À la lettre précédente il n’a pas été répondu, il ne sera jamais répondu, — j’entends sérieusement. — Les démagogues ont en horreur la Vérité et la Lumière ; ils aiment les mystères de nuit et les ruses chroniques. Ce sont les plus maladroits des politiques. Ils passent leur existence à battre le quart à la porte de l’hôtel du Gouvernement, sans jamais oser entrer ni pouvoir se maintenir. Cromwells transis !

Voyons, citoyens Révolutionnaires, dites une bonne fois que vous voulez courber la nation sous un régime de salutaire terreur, de censure éclairée, de culte grotesque et de pure morale lacédémonienne. Ne parlez plus de liberté, surtout de celle de la presse. Et alors on saura à quoi s’en tenir sur votre compte, on apprendra que vous valez encore moins que les gouvernements existants, et tout le monde rira, comme moi, de vos prétentions à conduire les masses.

| ENTRÉES |
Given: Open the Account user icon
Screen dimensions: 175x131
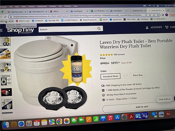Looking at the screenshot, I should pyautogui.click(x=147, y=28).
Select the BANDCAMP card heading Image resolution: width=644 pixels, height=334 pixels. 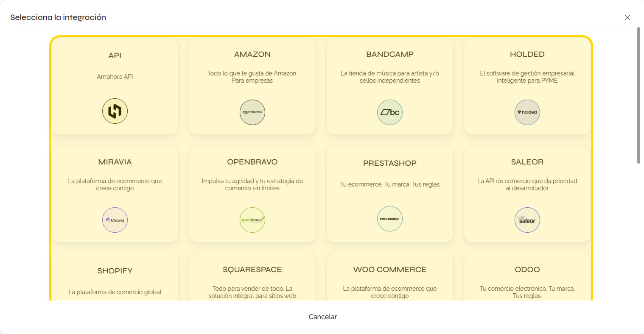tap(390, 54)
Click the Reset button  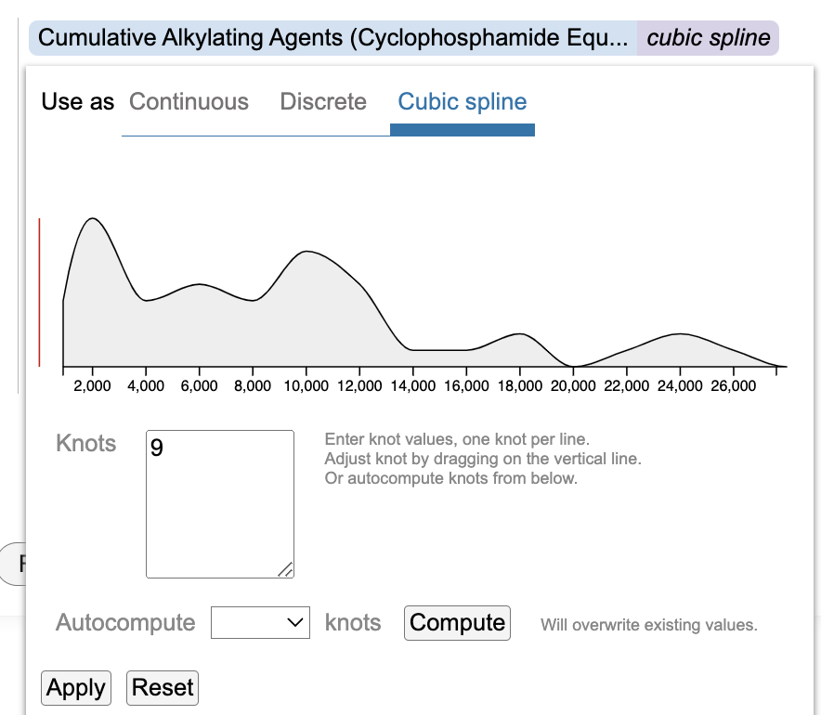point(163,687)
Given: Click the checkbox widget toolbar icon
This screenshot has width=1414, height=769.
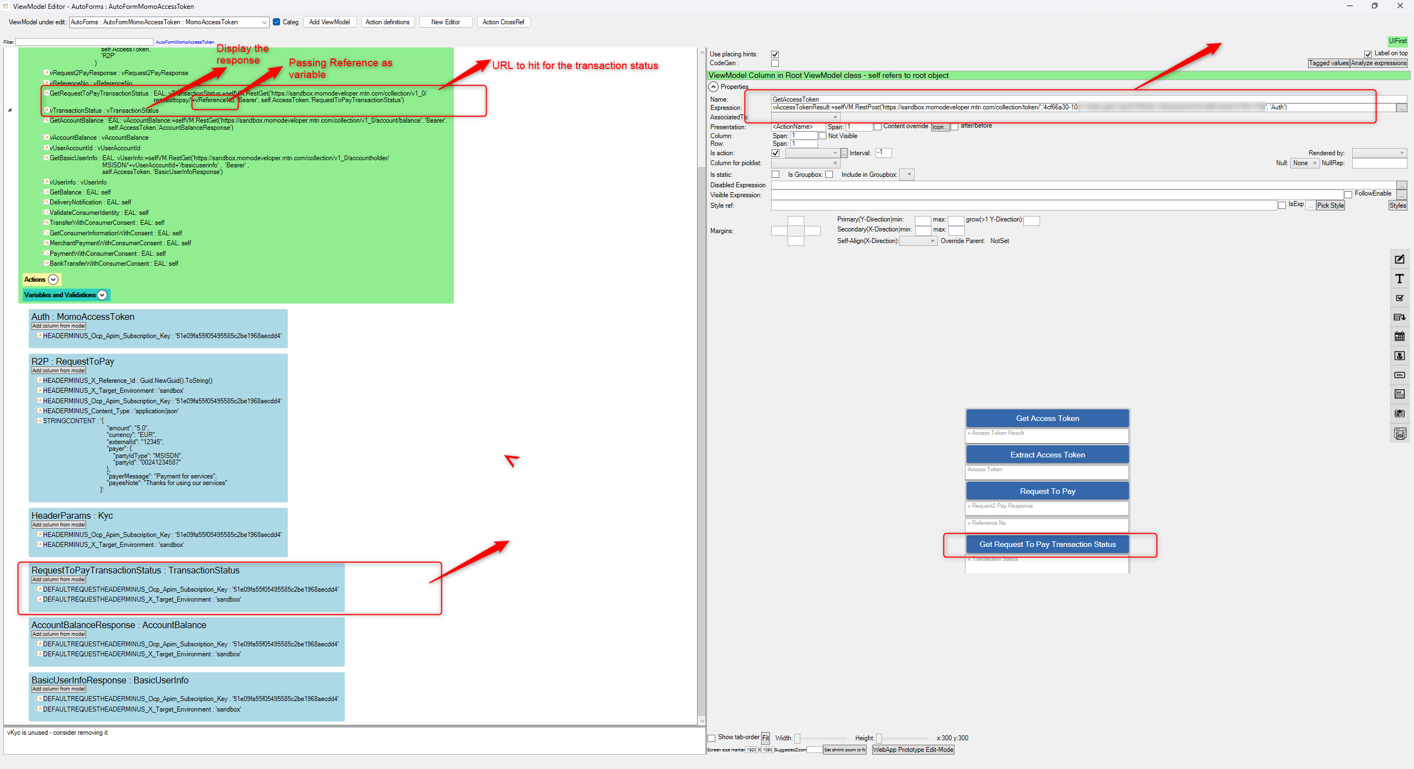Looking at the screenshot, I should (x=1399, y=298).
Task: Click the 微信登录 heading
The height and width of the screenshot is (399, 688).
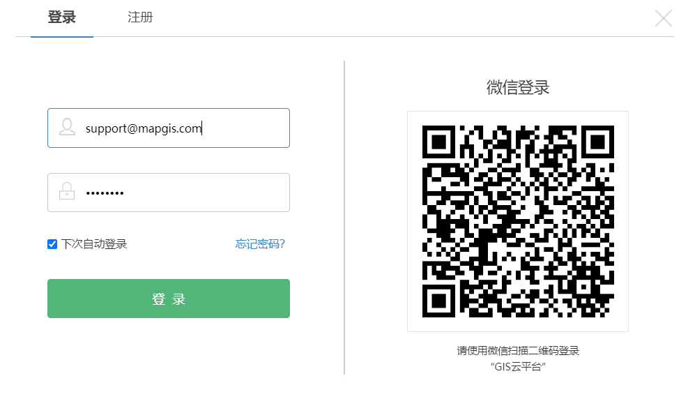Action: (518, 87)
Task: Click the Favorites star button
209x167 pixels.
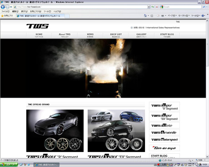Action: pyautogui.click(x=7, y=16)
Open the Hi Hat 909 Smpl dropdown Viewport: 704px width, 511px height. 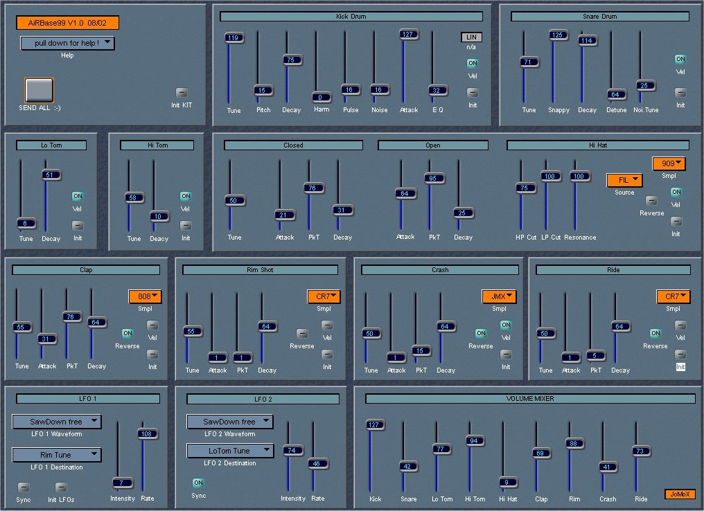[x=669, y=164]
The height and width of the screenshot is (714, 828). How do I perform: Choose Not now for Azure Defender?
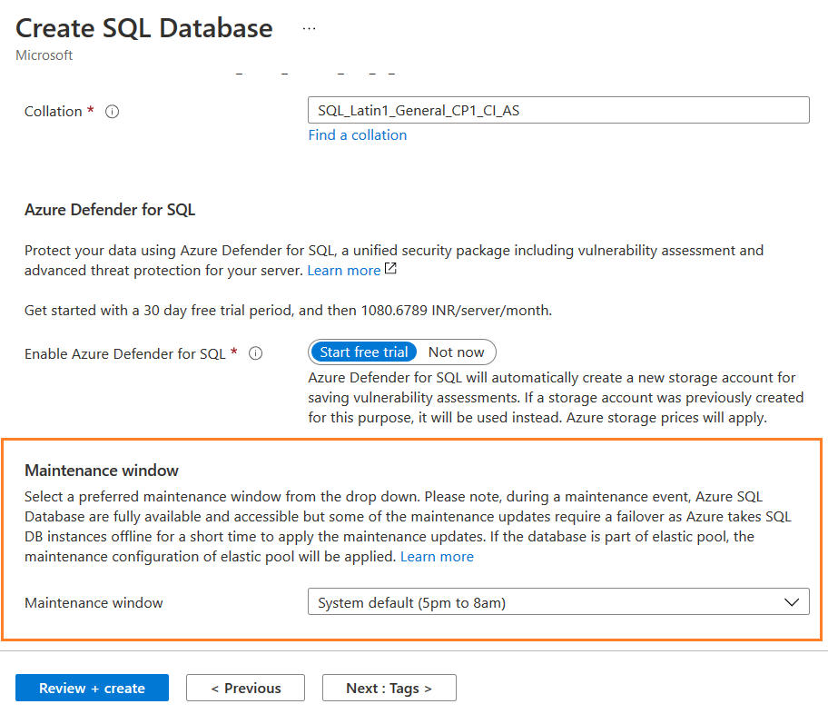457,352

==

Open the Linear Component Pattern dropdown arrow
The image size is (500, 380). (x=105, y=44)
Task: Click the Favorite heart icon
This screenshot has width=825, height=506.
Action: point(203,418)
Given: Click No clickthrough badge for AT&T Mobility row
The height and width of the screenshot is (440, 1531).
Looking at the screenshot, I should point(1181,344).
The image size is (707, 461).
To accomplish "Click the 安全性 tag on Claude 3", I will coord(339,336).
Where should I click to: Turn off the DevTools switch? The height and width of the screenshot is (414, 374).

* * *

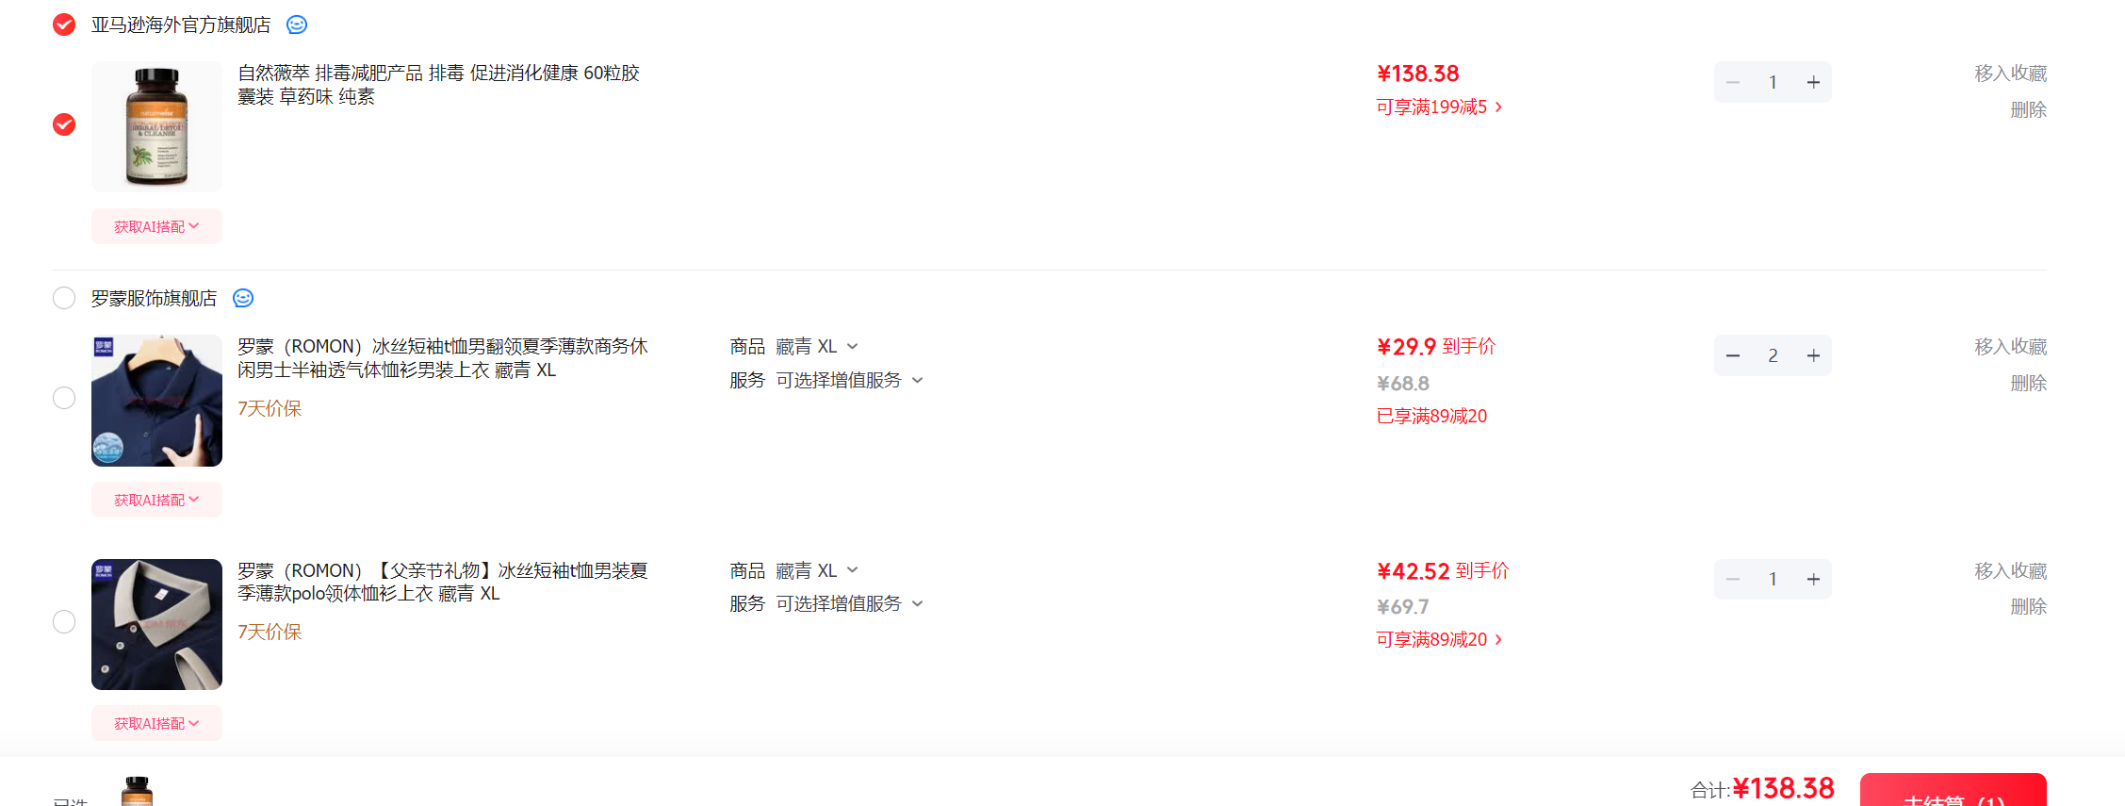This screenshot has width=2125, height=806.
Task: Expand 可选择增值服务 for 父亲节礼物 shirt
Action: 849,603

| CONSIGNES À SUIVRE |
1. D'après l'extrait sur les démagogues, qu'ont-ils en horreur ?
2. Recopiez fidèlement l'extrait sur les démagogues, depuis « À la lettre » jusqu'à « maintenir. Cromwells transis ! » inclus.
3. Poursuivez l'extrait sur les démagogues à partir de sa dernière phrase.
Les lignes proviennent d'une source distincte de l'extrait sur les démagogues.

| RÉPONSES PAR CONSIGNE |
1. La Vérité et la Lumière.

2.
À la lettre précédente il n’a pas été répondu, il ne sera jamais répondu, — j’entends sérieusement. — Les démagogues ont en horreur la Vérité et la Lumière ; ils aiment les mystères de nuit et les ruses chroniques. Ce sont les plus maladroits des politiques. Ils passent leur existence à battre le quart à la porte de l’hôtel du Gouvernement, sans jamais oser entrer ni pouvoir se maintenir. Cromwells transis !

3.
Donc, tribuns célèbres, vous persistez à dire que le peuple est mineur ; qu’il faut que vous lui mâchiez sa nourriture intellectuelle ; qu’il y a des idées dangereuses pour son esprit encore faible, et que les miennes sont de ce nombre. Donc, citoyens très illustrres, vous ne voulez pas que je bénéficie de l’immense publicité de votre journal ; vous trouvez que je suis trop petit pour que vous vous abaissiez jusqu’à moi, et me tiriez de mon obscurité. Donc, après m’avoir provoqué gratuitement, sans habileté, sans savoir-vivre, à une discussion organique, vous reculez devant l’insertion de mes lettres et vous ne daignez seulement pas dire pourquoi.

À la bonne heure ! mes maîtres ; voilà qui est vraiment grand, superbe, seigneurial, royal, impérial, pyramidal, colossal de dédain et de fierté ! En vérité, Louis XIV, Nicolas, Loyola, Soulouque et leurs pareils, les plus forts enfin, ne sont que polissons comparés à vous. Il faut convenir que vous êtes très habiles ! à votre éloquence silencieuse, on vous prendrait presque pour des représentants de la droite, ou des faiseurs de coups d’État, ou des proscripteurs en grand, ou encore des censeurs du tzar de toutes les Russies. Au fait, à la possibilité d’exécution près, dites-moi, je vous prie, où est la différence ?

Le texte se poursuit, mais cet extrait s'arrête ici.